Exercise text:
━━━━━━━━━━

When I started my own mobile veterinary practice, focusing mainly on at home pet hospice, pet euthanasia and pet cremation, I knew I would be exposed to areas in my life where I needed to put some work in. Patience is one of those areas. This work has blessed me with the capacity to work on that, simply because it demands it, as I tend to do a lot of waiting and waiting, I have come to understand it is an art, especially when you are waiting for a life to end.
It’s seven thirty and a call comes in. They need a pet euthanasia appointment now. Tucker, a much loved dog has been in pet hospice for a few months in renal failure with some mast cell tumors and mobility issues. He collapsed today and is breathing heavily. I text the veterinarian and he says, “Ok,” he’s on his way.
The veterinarian’s car is parked under the streetlight on the opposite side of the street as the rain begins to fall. I sit outside the house in the dark getting things ready, stretcher –check, blanket – check, gloves – check. And how am I? Am I showing my exhaustion or have I renewed myself with a mouthful of kombucha and a melodic tune along the way?

━━━━━━━━━━

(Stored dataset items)
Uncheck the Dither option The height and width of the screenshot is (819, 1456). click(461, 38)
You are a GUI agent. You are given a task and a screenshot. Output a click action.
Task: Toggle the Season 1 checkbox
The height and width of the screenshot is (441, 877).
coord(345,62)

━━━━━━━━━━

Assignment A: Rewrite the paragraph of the pet hospice text that begins "It's seven thirty and a call comes in" as a short bulleted list that keeps its main facts.
Assignment B: Continue the pet hospice text from its last sentence.
The items have no connection to the pet hospice text.

Task answer A:
- At seven thirty, a call comes in requesting an immediate pet euthanasia appointment.
- The patient is Tucker, a much loved dog who has been in pet hospice for a few months.
- He has renal failure, some mast cell tumors and mobility issues.
- Today he collapsed and is breathing heavily.
- The narrator texts the veterinarian, who replies "Ok" and is on his way.

Task answer B:
Night appointments for pet euthanasia at home take longer, or at the very least it feels that way. Everything is amplified and add in the rain and urgency – it’s a veterinary trifecta for anything can happen. People are more emotional, pets in distress and veterinarians edging closer to the blood sugar drop of the ages. But one thing is sure – the animals could not go one more night.
Going inside the home of an animal that has just passed, particularly a deeply loved one that has been on pet hospice for a while, requires reverence and a willingness to be drawn into the sphere of complex emotions of everyone present for the euthanasia. All barriers to love and loss come down. You are no longer a stranger, but an energetic part of their story; quietly, on the sidelines, but nonetheless there.
Moving a deceased pet onto a stretcher under the watchful gaze of the mourners is no small task for a variety of reasons. Deceased pets move differently and large animals can be challenging. The absence of life force energy requires a firm but gentle hold while asking permission of the family along the way for every move, while ignoring any physical discomfort of your own.
Tucker’s family has asked to walk to the car and say their final goodbyes and again I wait, moving aside, giving them the space to express their sadness. Tucker is a cream Labrador and takes up all the room; spreading out like a peaceful, furry wave that has lapped up on his final shore. I tuck him in for his last car ride under a soft paw print blanket, pat his head and say a quick Irish blessing.
Go now into the space of forever fields and spread your angel wings above us, onto your next great adventure. You were loved Tucker. You did what you came to do. Everyone will be fine. Go in peace. Amen.
As I drive away most families stand, saturating in varying degrees of sadness, watching me leave. I drive slowly, and give them one last head nod as I turn out of their street. The waiting is over; the window has closed, while through it shoots the color and shape of loss.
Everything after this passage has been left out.